Possibly one of the most ridiculous statements I've read on this forum. And I read alot. I'm sorry, but this is spam, whether or not the mod agrees is besides the point. That is their call, not mine. But I can state the facts. The seller/manufacturer listed his products, some background on the company and how to contact them. Just because there are no prices, does not mean it is not spam or advertising. This is the same info you'd maybe get on a website or in a radio commercial. Marketing and advertising. Period. What is motivating the OP? Is he really here just to educate us about his products? Or is he hoping to drum up business? He has already had success with members here based on the rather large threads on his product. Why not try to further capitalize on that? That'd be smart business. I'm not saying I fault him, but let's call a spade a spade.

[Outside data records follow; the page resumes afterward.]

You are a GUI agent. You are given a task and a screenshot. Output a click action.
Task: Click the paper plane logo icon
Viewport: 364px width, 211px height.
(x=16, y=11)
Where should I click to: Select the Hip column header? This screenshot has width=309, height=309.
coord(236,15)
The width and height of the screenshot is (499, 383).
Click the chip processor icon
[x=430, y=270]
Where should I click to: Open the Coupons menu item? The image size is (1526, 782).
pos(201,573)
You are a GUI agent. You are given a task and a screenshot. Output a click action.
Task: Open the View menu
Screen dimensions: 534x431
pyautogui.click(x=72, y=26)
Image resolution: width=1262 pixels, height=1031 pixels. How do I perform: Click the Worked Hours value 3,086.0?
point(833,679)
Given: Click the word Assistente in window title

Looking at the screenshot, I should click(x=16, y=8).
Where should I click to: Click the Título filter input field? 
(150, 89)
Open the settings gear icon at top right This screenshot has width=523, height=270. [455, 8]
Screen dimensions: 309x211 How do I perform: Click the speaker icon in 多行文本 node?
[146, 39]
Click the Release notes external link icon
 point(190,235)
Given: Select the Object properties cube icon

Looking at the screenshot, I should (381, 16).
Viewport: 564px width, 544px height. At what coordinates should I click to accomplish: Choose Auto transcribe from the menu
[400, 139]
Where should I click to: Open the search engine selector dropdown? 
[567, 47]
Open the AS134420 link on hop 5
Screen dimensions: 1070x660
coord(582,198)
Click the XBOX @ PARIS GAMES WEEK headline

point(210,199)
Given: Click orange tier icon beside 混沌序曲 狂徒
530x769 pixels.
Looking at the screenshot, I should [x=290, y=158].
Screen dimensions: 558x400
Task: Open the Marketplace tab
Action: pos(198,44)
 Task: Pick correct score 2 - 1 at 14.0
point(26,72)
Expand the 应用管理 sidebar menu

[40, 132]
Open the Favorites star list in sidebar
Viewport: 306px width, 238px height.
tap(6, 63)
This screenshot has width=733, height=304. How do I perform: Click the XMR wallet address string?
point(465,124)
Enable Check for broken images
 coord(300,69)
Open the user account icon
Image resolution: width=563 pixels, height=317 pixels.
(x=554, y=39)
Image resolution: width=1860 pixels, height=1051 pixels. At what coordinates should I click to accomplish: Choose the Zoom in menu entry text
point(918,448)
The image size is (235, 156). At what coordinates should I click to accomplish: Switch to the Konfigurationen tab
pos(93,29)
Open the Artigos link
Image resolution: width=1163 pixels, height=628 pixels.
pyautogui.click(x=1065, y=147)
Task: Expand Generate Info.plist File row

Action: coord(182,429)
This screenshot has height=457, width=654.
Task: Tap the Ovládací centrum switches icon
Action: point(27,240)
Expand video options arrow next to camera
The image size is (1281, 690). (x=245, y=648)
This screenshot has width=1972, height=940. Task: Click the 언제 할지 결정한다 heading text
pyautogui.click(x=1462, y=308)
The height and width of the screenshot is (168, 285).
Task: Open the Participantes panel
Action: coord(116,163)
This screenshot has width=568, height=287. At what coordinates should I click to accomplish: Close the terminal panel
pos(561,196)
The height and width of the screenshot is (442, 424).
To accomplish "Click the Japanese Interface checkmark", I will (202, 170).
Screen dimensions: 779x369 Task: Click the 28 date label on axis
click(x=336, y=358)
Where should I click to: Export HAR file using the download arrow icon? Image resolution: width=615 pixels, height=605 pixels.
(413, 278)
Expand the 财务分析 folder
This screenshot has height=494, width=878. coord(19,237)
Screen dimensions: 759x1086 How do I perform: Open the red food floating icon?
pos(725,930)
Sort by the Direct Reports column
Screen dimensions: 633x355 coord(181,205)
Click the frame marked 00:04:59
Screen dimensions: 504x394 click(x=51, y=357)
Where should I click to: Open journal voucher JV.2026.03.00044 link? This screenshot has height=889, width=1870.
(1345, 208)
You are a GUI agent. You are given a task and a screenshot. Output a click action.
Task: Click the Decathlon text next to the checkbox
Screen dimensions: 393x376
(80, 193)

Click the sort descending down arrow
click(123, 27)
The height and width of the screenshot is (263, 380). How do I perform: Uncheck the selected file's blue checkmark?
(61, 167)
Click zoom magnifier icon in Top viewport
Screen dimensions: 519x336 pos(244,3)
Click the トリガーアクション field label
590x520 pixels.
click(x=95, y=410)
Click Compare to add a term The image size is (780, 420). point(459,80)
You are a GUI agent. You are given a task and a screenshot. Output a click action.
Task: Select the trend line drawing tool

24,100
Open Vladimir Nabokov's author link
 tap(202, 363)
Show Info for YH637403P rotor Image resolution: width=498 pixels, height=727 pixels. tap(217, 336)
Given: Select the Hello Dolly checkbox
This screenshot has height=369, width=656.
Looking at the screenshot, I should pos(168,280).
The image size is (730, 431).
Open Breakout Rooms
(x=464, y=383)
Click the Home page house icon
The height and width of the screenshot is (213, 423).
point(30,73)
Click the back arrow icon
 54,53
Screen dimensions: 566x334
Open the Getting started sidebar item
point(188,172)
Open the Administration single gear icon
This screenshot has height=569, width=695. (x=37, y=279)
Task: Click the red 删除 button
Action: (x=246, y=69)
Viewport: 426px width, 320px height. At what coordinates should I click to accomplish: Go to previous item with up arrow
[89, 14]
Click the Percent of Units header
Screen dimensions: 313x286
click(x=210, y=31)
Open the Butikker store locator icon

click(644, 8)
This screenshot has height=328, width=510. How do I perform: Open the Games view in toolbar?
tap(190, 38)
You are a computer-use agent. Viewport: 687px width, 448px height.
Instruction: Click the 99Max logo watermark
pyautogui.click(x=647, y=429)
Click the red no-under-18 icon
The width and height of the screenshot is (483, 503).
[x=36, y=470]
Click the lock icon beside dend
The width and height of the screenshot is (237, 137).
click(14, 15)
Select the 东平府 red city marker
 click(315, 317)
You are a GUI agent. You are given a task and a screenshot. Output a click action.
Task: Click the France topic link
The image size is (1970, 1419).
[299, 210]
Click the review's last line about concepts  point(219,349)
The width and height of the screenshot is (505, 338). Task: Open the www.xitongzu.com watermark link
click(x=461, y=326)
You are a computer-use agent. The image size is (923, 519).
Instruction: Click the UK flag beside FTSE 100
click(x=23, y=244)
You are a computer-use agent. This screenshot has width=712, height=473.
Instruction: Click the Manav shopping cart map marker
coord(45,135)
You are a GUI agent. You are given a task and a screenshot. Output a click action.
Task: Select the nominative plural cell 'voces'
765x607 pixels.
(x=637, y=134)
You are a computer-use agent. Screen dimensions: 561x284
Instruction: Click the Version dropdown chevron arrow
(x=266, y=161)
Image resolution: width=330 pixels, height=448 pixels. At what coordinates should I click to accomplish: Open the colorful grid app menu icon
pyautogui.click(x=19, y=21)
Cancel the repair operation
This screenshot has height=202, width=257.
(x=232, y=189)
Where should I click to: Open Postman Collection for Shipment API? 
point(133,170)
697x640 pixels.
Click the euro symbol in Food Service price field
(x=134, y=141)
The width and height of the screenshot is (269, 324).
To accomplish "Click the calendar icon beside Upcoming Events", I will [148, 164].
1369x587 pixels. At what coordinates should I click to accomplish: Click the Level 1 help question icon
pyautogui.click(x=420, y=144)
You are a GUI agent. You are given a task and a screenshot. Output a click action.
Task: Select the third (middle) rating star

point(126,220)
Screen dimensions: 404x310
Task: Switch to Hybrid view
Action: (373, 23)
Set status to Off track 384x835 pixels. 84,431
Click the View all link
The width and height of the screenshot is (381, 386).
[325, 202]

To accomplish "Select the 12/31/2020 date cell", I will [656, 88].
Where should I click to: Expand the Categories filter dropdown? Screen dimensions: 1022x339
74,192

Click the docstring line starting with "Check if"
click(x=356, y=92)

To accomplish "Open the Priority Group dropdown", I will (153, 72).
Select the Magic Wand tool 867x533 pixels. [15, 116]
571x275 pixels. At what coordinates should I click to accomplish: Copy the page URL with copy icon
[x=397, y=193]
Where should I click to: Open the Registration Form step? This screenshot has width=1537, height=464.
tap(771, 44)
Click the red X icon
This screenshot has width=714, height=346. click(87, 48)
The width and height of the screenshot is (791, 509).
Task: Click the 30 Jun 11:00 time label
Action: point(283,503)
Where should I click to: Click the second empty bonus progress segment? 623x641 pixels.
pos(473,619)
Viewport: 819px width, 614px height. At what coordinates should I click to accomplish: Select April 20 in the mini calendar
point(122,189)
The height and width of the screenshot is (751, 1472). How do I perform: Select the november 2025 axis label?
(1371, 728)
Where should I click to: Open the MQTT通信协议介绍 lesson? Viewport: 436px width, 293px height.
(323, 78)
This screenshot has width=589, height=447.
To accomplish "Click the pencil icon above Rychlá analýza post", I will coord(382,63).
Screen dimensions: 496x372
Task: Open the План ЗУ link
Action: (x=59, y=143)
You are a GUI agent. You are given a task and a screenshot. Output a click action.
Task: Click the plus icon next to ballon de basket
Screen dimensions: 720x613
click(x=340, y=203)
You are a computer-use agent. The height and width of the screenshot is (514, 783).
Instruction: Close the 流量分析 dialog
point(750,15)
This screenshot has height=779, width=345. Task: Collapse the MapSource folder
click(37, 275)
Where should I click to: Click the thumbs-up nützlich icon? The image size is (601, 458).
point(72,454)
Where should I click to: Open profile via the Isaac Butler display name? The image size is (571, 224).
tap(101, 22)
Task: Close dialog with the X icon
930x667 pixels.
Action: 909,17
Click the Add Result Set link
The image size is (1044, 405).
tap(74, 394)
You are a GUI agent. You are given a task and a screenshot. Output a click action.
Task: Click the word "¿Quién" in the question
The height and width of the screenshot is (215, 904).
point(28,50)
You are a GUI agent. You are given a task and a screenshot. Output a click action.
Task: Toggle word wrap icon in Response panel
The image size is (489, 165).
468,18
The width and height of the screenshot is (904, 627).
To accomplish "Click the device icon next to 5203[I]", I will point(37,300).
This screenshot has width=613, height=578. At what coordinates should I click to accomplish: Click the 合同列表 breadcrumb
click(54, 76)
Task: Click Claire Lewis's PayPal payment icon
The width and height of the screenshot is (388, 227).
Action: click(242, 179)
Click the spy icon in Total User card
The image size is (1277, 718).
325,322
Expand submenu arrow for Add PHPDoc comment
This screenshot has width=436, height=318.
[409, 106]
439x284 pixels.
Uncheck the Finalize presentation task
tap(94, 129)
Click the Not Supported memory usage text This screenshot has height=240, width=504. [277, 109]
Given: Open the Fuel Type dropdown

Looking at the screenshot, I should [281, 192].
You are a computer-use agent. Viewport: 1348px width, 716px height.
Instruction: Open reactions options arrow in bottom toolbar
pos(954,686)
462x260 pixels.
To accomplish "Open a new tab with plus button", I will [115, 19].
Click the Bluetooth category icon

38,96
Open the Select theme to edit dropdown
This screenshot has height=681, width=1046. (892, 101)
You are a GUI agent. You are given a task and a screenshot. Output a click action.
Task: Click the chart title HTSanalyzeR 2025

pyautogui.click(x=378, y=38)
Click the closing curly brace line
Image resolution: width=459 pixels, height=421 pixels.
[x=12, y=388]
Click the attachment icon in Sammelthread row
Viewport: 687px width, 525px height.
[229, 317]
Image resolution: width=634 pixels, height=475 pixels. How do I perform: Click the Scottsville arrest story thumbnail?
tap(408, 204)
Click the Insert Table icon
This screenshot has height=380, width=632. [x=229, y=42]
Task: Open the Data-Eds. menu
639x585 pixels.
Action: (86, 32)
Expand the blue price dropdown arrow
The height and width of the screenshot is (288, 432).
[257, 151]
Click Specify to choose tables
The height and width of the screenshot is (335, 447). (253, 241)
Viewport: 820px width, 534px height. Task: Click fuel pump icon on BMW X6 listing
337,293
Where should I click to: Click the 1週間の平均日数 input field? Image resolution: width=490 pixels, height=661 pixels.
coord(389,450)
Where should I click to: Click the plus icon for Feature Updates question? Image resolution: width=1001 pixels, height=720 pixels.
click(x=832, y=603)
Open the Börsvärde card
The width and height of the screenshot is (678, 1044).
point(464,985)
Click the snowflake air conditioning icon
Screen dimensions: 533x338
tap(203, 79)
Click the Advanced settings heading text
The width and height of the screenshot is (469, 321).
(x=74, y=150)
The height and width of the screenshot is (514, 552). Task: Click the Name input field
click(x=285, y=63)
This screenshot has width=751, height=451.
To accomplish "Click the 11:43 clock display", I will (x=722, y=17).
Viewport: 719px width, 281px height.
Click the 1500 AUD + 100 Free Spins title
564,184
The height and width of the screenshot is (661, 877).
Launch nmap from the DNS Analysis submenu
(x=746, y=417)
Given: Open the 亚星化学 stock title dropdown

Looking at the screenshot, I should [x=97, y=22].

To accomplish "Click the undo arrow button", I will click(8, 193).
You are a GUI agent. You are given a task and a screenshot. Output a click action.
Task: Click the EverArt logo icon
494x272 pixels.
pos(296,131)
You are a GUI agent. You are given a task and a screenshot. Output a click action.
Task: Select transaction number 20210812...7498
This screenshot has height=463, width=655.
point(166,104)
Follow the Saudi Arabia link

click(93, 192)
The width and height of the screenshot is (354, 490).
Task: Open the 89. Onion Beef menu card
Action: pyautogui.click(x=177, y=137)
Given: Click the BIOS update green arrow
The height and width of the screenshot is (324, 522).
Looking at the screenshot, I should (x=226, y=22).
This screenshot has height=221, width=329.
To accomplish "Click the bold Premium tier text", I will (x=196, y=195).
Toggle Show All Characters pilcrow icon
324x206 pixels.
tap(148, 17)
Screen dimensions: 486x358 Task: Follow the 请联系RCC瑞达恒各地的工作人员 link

As for the english as a second language comment. Offensive. We get people from around the world on this forum. We are mostly adults and understand diversity. I don't think anyone commented negatively on this thread because of his proficiency with english.


----------



## wedge962005 (Jan 4, 2010)

This is spam but it is spam in response to demand for information. I agree that we need a Direct Sourcing forum, for China and other locations. I do like the direct interaction though.


----------



## AvantDale (Dec 26, 2008)

Safeway said:


> What's it do? Help prevent chain suck?


To help prevent the chain from dropping off the inner chain ring.


----------



## skyliner1004 (May 9, 2010)

krisdrum said:


> Possibly one of the most ridiculous statements I've read on this forum. And I read alot. I'm sorry, but this is spam, whether or not the mod agrees is besides the point. That is their call, not mine. But I can state the facts. *The seller/manufacturer listed his products, some background on the company and how to contact them.* Just because there are no prices, does not mean it is not spam or advertising. This is the same info you'd maybe get on a website or in a radio commercial. Marketing and advertising. Period. What is motivating the OP? Is he really here just to educate us about his products? Or is he hoping to drum up business? He has already had success with members here based on the rather large threads on his product. Why not try to further capitalize on that? That'd be smart business. I'm not saying I fault him, but let's call a spade a spade.
> 
> As for the english as a second language comment. Offensive. We get people from around the world on this forum. We are mostly adults and understand diversity. I don't think anyone commented negatively on this thread because of his proficiency with english.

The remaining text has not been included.